─── Excerpted passage ───

Cthalice Fhtagre – is an amphibious hybrid half-human half-Cthulhu spawn. They are generally human in form with the addition of tentacles that extend from their head and/or back. These appendages can generally be hidden under clothes and hats and long hair. Cthalice is a wielder of dark magics. She had her mouth sown shut so that she could learn to cast her wicked spells while underwater. She is never seen without her spell book Nhentaclau Nudoliatehau. Magical practitioners who use this book have shortened the name of this type of magic to nhenudo. She first appeared as a hidden character in the book (available in print, e-book or audio book) Chainsaw Alice in Wonderland.






Sandwich Houzer – a magick sandwich. Yes, you heard me, a living, magick sandwich.






Chainsaw Alice – the titular star of Chainsaw Alice in Wonderland. She is a chrononaut who can detect and utilize interdimensional rabbit holes, manipulate time to give herself superior fighting skills, and increase her healing ability. You don't want to know what she did to the Queen of Hearts. Actually, you do. Why don't you go order yourself a copy of the book right now. There's also Cthulhic knights, Children of Dagon, the true origin of the King in Yellow, and the dreaded Macroeconomicon!

─── Information shown ───

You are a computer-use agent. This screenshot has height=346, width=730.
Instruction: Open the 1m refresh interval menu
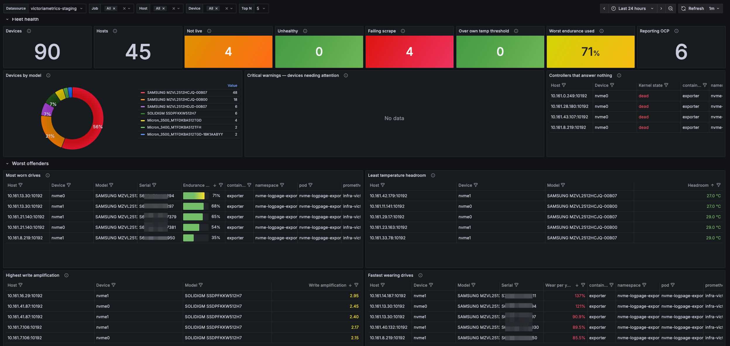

───

To-do list:
a) In the character profiles, what is the name of the spell book Cthalice always carries?
b) Write out the part of the character profiles starting with "Sandwich Houzer –" and going on through "the dreaded Macroeconomicon!".
c) Name every character that has its own entry in the character profiles.
Nothing in the listing is needed for this work.

Worked answers:
a) Nhentaclau Nudoliatehau

b)
Sandwich Houzer – a magick sandwich. Yes, you heard me, a living, magick sandwich.






Chainsaw Alice – the titular star of Chainsaw Alice in Wonderland. She is a chrononaut who can detect and utilize interdimensional rabbit holes, manipulate time to give herself superior fighting skills, and increase her healing ability. You don't want to know what she did to the Queen of Hearts. Actually, you do. Why don't you go order yourself a copy of the book right now. There's also Cthulhic knights, Children of Dagon, the true origin of the King in Yellow, and the dreaded Macroeconomicon!

c) Cthalice Fhtagre, Sandwich Houzer, Chainsaw Alice